WordSmith for a text editor, perhaps?
posted by calwatch at 12:58 AM on July 2, 2004


A friend of mine swears by the Alphasmart. It seems to be frequently used in K-12 classrooms, so it's got to be fairly sturdy. Runs off the Palm OS, 16 MB of memory, batteries seem to last a long time. They're not exactly "cheap" by my standards--$380 for a basic model--but might be worth checking out.
posted by Kat Allison at 5:19 AM on July 2, 2004


I second the AlphaSmart. The 3000 model actually goes for US$199, and probably does everything you want in basic text entry. Autosaves every keystroke. Runs off 3 AAs for ages and ages. Works just like a regular keyboard when hooked up to PC or Mac - and it's a proper full-sized keyboard, not some fiddly PDA accessory.
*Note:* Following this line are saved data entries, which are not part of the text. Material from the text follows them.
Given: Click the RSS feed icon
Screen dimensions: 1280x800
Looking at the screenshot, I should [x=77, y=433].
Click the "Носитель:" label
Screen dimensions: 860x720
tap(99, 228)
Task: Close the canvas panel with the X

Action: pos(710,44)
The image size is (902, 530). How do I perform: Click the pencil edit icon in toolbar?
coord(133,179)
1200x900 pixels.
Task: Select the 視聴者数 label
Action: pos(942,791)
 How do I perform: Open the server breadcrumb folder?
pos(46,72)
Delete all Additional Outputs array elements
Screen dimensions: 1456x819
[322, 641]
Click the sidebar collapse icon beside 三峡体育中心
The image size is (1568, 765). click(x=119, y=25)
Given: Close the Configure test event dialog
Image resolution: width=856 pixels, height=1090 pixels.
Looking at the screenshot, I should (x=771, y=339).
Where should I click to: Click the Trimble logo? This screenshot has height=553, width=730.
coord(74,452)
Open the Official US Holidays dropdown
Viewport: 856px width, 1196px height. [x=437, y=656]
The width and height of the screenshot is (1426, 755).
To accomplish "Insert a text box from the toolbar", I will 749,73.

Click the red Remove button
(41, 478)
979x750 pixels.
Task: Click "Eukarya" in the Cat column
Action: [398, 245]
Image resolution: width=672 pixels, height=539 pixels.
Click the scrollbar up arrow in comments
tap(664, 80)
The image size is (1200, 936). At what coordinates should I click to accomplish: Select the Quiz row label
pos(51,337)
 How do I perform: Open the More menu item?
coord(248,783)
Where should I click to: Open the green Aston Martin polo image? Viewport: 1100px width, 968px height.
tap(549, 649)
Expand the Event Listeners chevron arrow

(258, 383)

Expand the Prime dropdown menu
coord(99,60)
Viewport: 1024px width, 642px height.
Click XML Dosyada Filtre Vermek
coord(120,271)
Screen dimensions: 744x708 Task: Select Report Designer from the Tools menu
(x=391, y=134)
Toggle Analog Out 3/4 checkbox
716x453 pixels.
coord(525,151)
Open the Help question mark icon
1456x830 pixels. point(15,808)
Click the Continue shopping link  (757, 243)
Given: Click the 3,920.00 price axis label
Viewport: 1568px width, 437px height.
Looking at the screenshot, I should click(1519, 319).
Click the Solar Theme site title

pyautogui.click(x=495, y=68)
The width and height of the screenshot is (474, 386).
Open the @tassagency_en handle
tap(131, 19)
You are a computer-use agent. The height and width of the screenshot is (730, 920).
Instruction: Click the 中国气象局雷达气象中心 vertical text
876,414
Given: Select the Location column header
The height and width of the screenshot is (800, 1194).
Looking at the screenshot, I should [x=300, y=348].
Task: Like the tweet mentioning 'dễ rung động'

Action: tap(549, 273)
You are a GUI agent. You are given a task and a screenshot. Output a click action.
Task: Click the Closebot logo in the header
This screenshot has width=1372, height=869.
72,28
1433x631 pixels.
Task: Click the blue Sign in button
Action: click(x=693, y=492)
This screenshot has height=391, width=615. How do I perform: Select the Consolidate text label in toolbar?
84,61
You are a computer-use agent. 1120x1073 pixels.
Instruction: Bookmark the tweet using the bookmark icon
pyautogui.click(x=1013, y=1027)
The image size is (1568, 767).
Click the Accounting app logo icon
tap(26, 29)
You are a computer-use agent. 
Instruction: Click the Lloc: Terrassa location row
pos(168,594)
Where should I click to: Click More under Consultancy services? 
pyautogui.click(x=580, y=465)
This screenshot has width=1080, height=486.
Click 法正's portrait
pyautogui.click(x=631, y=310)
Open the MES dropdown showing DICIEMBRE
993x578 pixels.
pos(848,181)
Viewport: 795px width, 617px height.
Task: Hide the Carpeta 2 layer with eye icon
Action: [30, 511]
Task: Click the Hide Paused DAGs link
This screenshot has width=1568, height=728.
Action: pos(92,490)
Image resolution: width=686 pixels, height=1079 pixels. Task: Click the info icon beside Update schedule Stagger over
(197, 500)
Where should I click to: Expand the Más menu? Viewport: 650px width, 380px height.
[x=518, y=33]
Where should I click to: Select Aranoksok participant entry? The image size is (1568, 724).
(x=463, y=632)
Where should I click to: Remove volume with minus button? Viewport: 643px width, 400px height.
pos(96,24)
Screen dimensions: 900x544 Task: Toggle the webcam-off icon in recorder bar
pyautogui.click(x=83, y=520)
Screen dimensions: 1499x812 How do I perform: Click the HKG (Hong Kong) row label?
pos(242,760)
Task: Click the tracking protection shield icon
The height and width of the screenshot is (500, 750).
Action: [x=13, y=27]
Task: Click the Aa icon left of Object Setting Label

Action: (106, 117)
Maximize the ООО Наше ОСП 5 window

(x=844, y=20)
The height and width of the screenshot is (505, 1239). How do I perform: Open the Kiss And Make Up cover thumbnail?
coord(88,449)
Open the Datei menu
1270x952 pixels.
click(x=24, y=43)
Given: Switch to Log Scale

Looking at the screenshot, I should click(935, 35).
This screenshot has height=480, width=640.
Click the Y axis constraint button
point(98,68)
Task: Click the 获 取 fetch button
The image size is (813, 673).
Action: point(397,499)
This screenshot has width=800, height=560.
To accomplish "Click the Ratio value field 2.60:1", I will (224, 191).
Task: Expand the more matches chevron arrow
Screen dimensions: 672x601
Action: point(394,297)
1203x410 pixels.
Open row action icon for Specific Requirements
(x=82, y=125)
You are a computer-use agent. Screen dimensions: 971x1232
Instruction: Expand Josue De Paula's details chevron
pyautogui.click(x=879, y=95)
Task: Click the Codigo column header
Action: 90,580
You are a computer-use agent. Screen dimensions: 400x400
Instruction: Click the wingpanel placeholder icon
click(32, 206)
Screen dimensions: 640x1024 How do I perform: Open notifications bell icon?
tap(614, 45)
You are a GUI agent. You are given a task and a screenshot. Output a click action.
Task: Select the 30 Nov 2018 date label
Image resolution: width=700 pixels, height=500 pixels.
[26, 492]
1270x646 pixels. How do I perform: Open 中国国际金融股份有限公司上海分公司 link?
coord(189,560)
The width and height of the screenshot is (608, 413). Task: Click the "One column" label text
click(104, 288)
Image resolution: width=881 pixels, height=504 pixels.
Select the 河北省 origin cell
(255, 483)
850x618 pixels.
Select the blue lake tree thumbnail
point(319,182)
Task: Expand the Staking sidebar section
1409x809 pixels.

Weighs about two pounds. Stores "approximately 100 pages of single-spaced text" (about 200K). Fits in any bag that holds US Letter or A4 pages.
posted by rory at 6:50 AM on July 2, 2004


w.n.e.: She uses Wordsmith, which is a fairly decent wordprocessor, with basic formatting and unlimited document size, and installs a menu in Word to easily synch your documents to and fro. It works great for her, especially as she can take notes in the dark (with graffiti), then head over to a cafe and type up her reviews.
posted by signal at 8:38 AM on July 2, 2004


Response by poster: Ooh, thanks for the tip on Wordsmith. Now all I have to do is simultaneously find a few good deals and convince myself to buy things.

Those Alphasmarts and Typepads and such really are a nice physical design, but other than that they don't have much. The price is far too high, and the capacity is far too low. One of my journals is over 200k. And you can get a 2MB flash memory chip for less than two dollars, or even a 16MB chip for less than four on Digikey. Oh well.